Stored items
# # # #

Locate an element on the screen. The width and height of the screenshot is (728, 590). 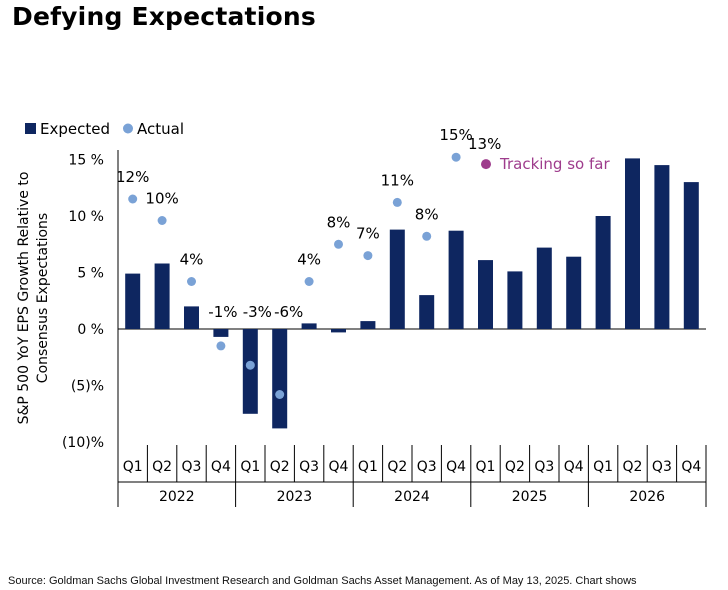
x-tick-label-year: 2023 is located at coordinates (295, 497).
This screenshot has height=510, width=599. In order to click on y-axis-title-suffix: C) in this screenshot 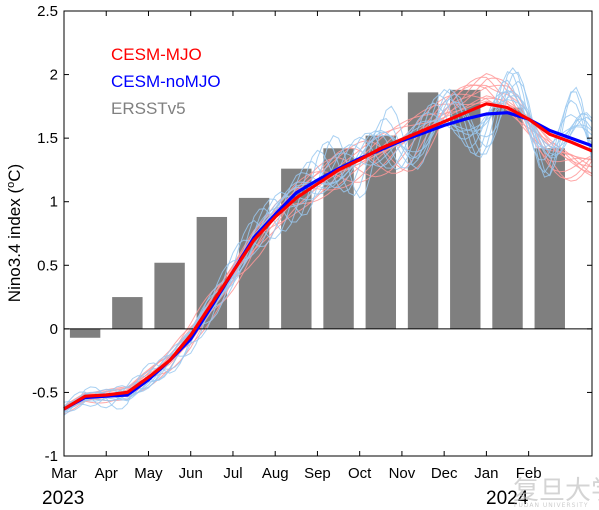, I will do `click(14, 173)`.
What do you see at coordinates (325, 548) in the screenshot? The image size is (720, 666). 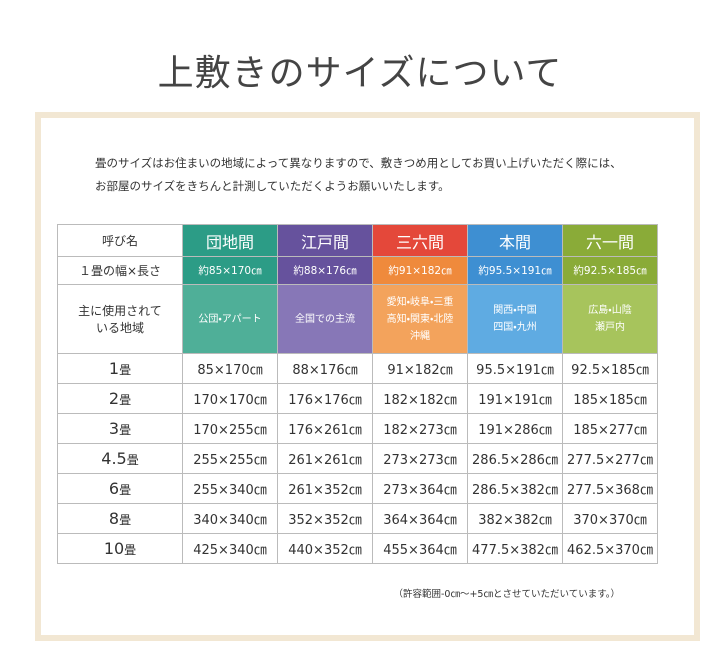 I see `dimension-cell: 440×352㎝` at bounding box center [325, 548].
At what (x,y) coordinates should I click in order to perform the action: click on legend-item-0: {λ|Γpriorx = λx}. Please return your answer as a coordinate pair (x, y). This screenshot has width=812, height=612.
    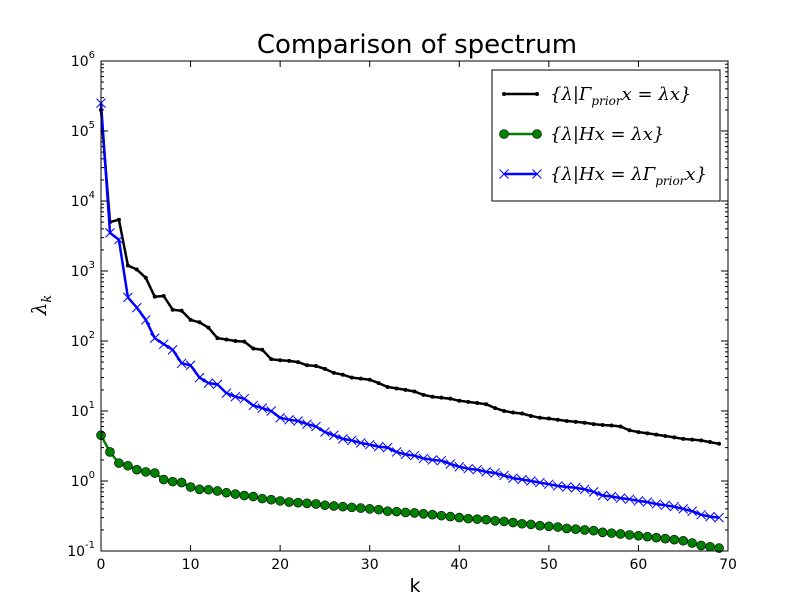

# # # #

AIM OF THE TASK:
Format the lines from the beginning up to and including the one containing "x-tick-label-year: 2023 is" as a two-column CSV with the columns "prompt" and "response", one row per line with its answer. Quote each field, replace line breaks with spaces, and leave the pictures out.

YOUR SOLUTION:
prompt,response
"Locate an element on the screen. The width and height of the screenshot is (728, 590).","x-tick-label-year: 2023 is located at coordinates (295, 497)."